Одетый в полевую униформу Андреас, сняв фуражу пожал Гельмуту руку. Рукопожатие фон Ландека было таким же волевым, как и его подбородок.
— Рад познакомиться с вами, — сказал Андреас.
Гельмут провел гостя к ожидающему их такси; «Ситроен Тракшн Авант» 1937 года выпуска. Нырнув в машину, они промчались по улицам Тарново и вскоре выскочили на бесцветные поля, еще не успевшие покрыться весенней зеленью. После получасовой поездки, прошедшей в разговорах о жизни в Вайнхаузене и воздушных боях над Германией, такси остановилось у одноэтажного дома, наспех построенного возле развалин большого коттеджа. Гельмут провел Андреаса в маленькую гостиную.
— Этот дом принадлежал фон Ландекам в нескольких поколениях, — сказал Гельмут, глядя в окно на груды кирпичей. — Мы сопротивлялись, но польское правительство все-таки отобрало его у нас три года назад. Это было частью их политики «дегерманизации». Если бы поляки не применили силу, то мы бы могли еще долго продержаться.
Андреас отметил, что в голосе Гельмута не было горечи. Очевидно, проявлять подобные эмоции он считал ниже своего достоинства.
— Хотите пива?
— Не откажусь. — Андреас сел на старый деревянный стул.

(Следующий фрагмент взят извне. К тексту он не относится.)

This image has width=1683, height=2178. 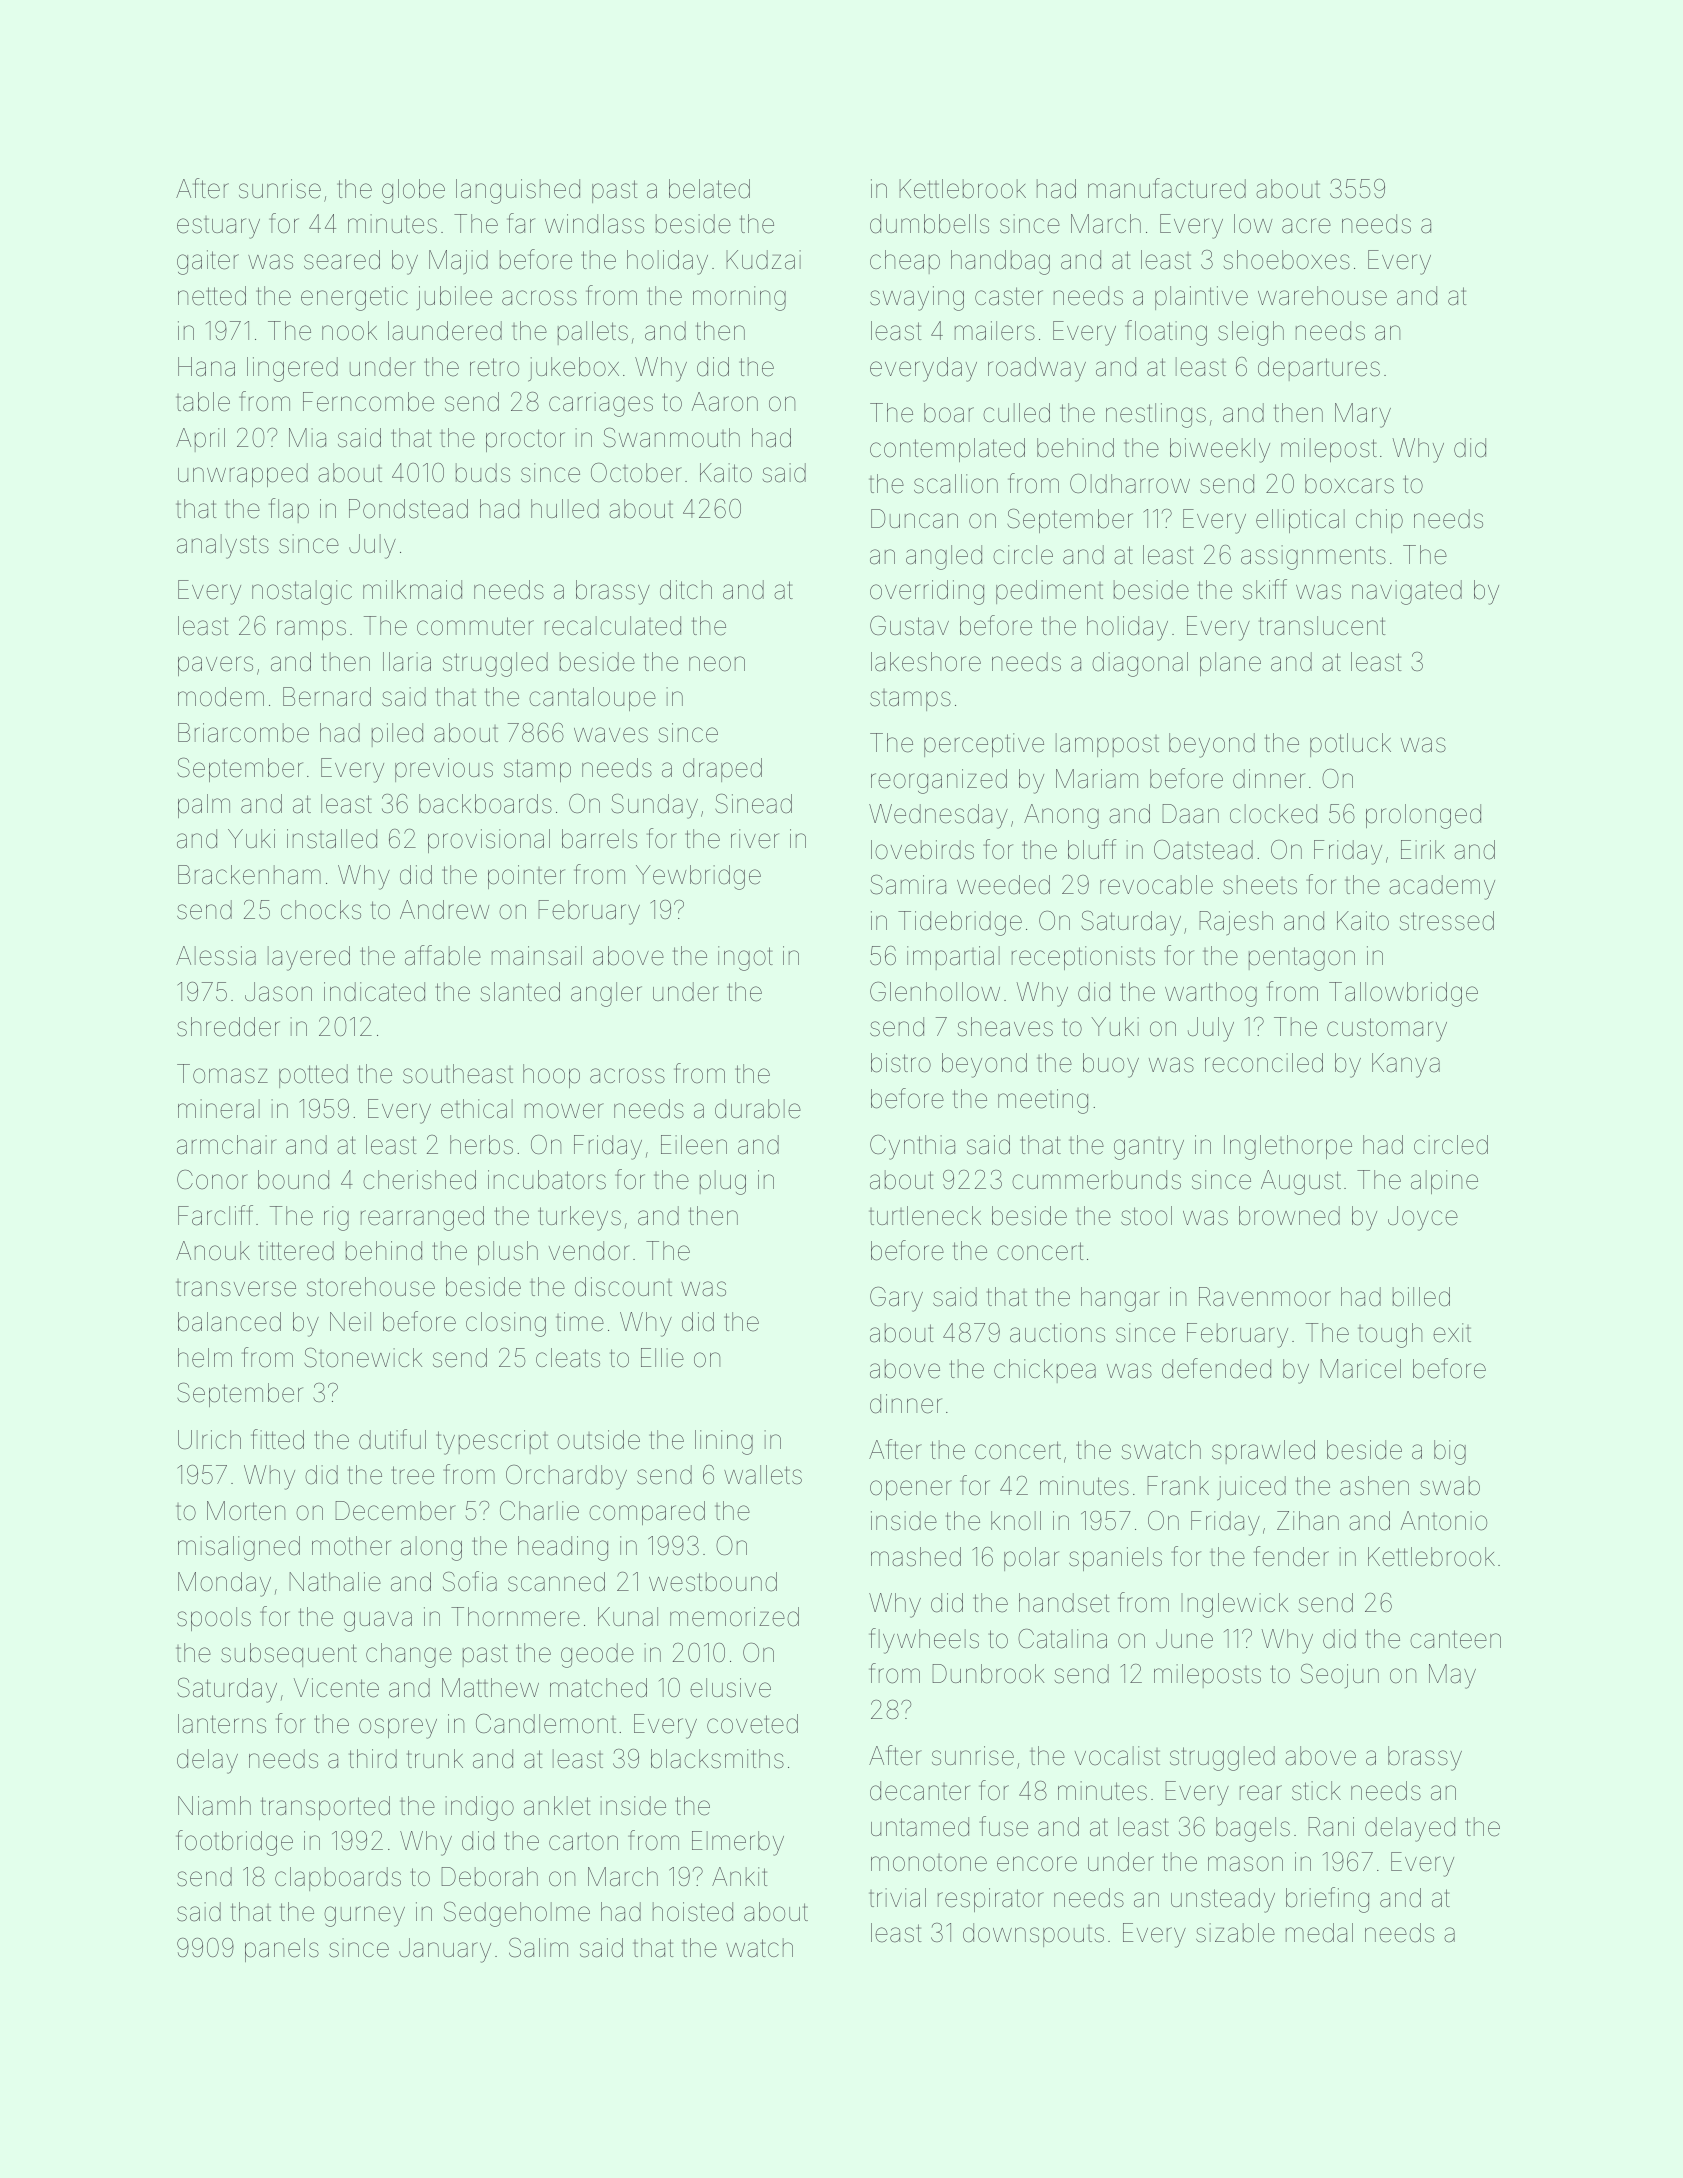 I want to click on January, so click(x=445, y=1950).
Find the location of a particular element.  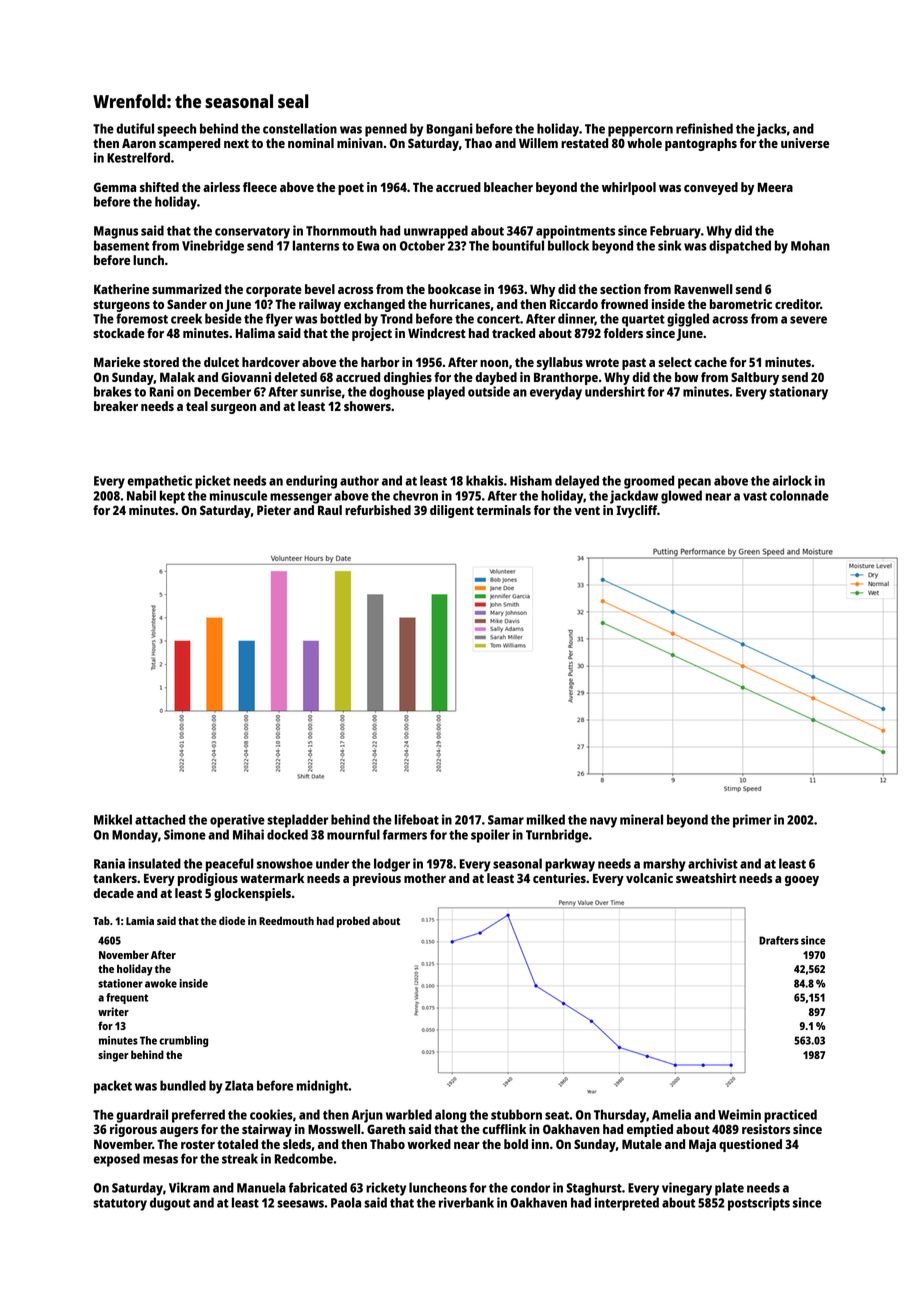

postscripts is located at coordinates (759, 1204).
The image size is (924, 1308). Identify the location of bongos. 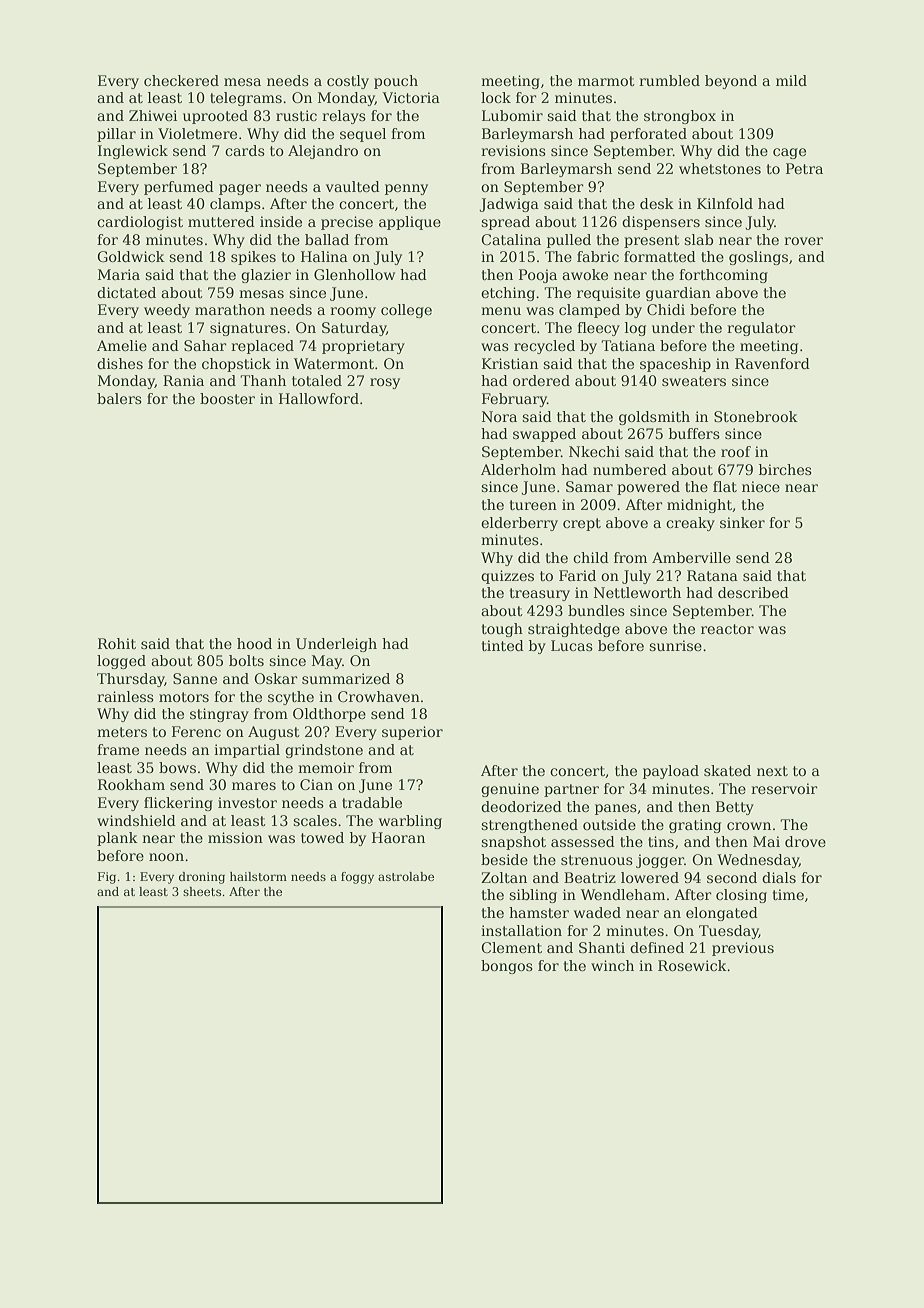
(507, 967).
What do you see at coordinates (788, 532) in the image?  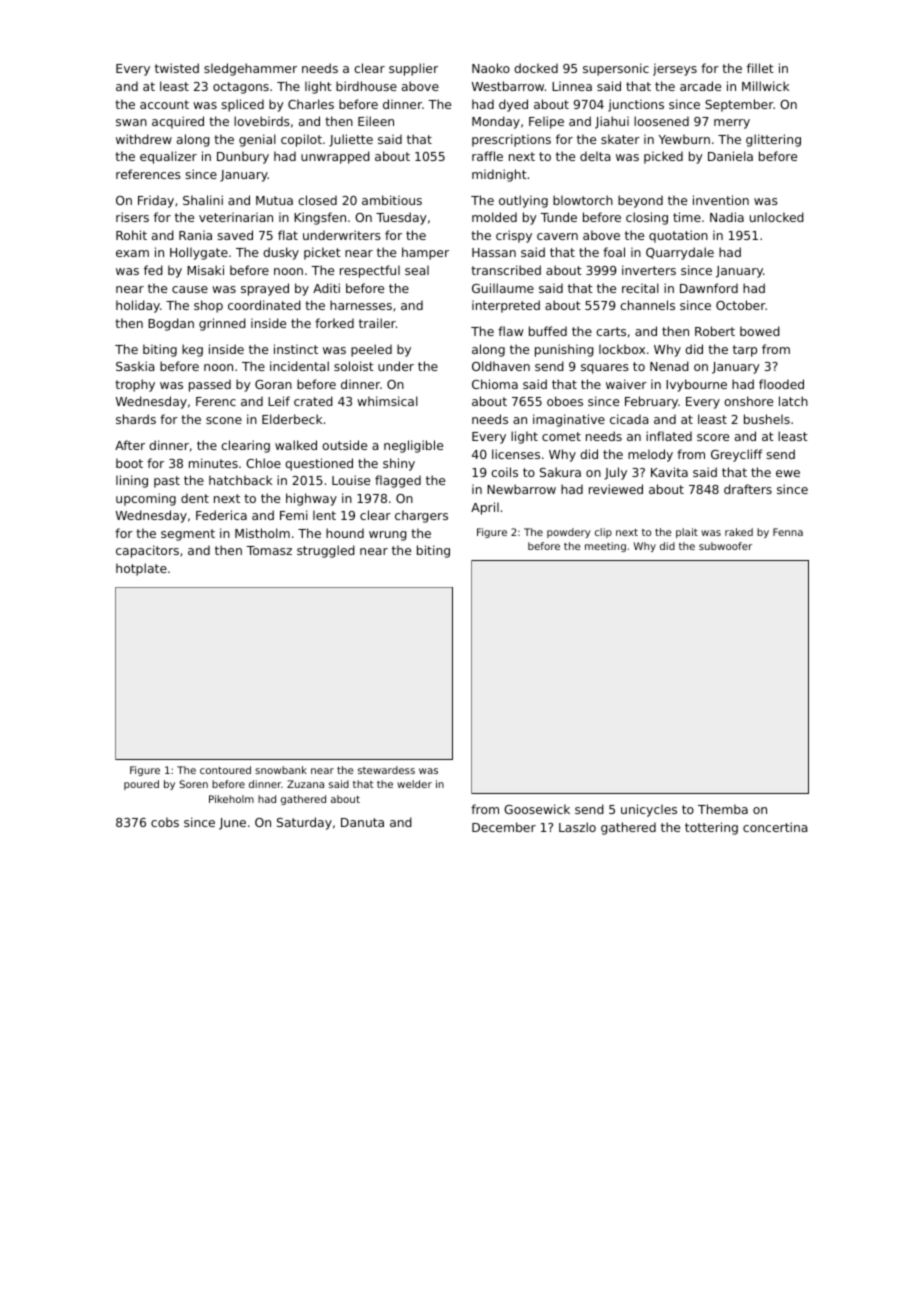 I see `Fenna` at bounding box center [788, 532].
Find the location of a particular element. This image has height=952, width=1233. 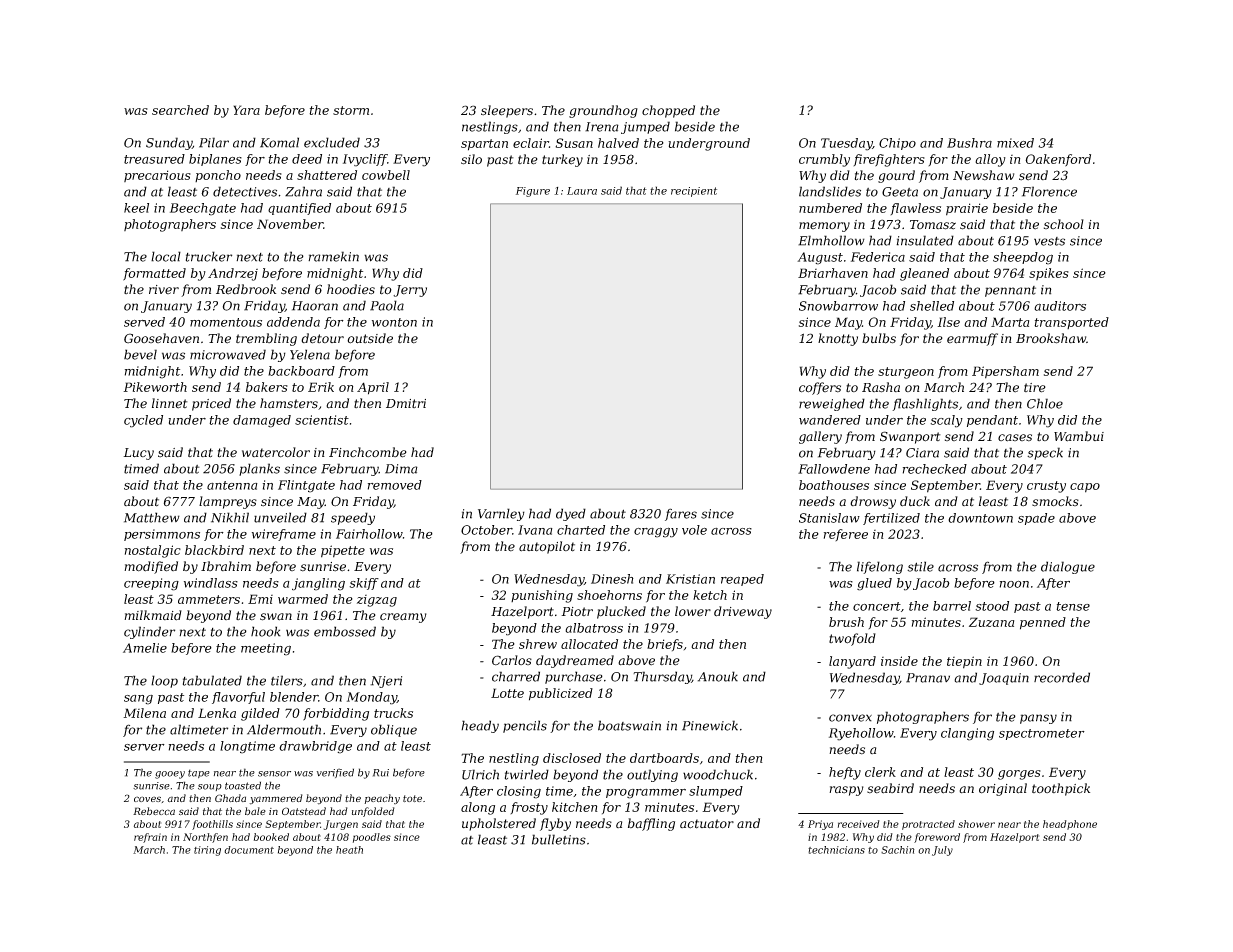

skiff is located at coordinates (364, 584).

— Мы с женой убежали в один из приграничных лагерей для беженцев, — Гельмут налил пиво в две высокие кружки. — Нас там набилось около ста тысяч, и каждый день прибывали все новые беженцы.
— Я слышал о таких лагерях, — отхлебнув пива, Андреас взял со стола фотографию в рамке. — Ваша жена?
Глаза Гельмута сразу же покраснели.
— Да. Моя дорогая Ида. Она умерла 30 ноября 1939-го… В тот самый день, когда русские напали на Финляндию. — Гельмут пригубил пиво. — Жаль, что мы не уничтожили этих животных в 1917-м.
— Примите соболезнования.
— Моя Ида была так счастлива вернуться на нашу ферму, хотя здесь и не осталось ничего, кроме обугленных руин, — голос Гельмута стал жестким. — Она пела и смеялась, а получив письмо от своего брата, — плакала от радости. Он умудрился выжить в тех вагонах для скота, в которые поляки утрамбовали нас после вторжения Рейха. Его увезли на восток, но Вермахт наступал с такой невероятной скоростью, что их поезд успели перехватить до того, как их расстреляли. Ида надеялась, что наш сын тоже скоро вернется, но однажды нам сообщили, что поляки замучили его во время пешего перехода на восток. Услышав об этом, Ида легла на кровать и умерла.
Андреас не знал, что сказать. Гельмут посмотрел в маленькое окно, по стеклу которого стекали капли только что начавшегося дождя. Сделав большой глоток пива, он взял свои эмоции под контроль.
— Ну да ладно, не будем о грустном. Мой повар приготовил отличный обед, и у меня есть для вас сюрприз.
— Сюрприз?
Гельмут достал из кармана какие-то билеты.
— Да. Сегодня вечером мы идем в кино на «Голубого ангела». В Рейхе этот фильм, наверное, уже считают старым, но для нас он — новый. Надеюсь, вы его не смотрели?
— Нет. — Андреас увидел, что его ответ очень обрадовал Гельмута.
— Превосходно! А после обеда я кое-что вам покажу.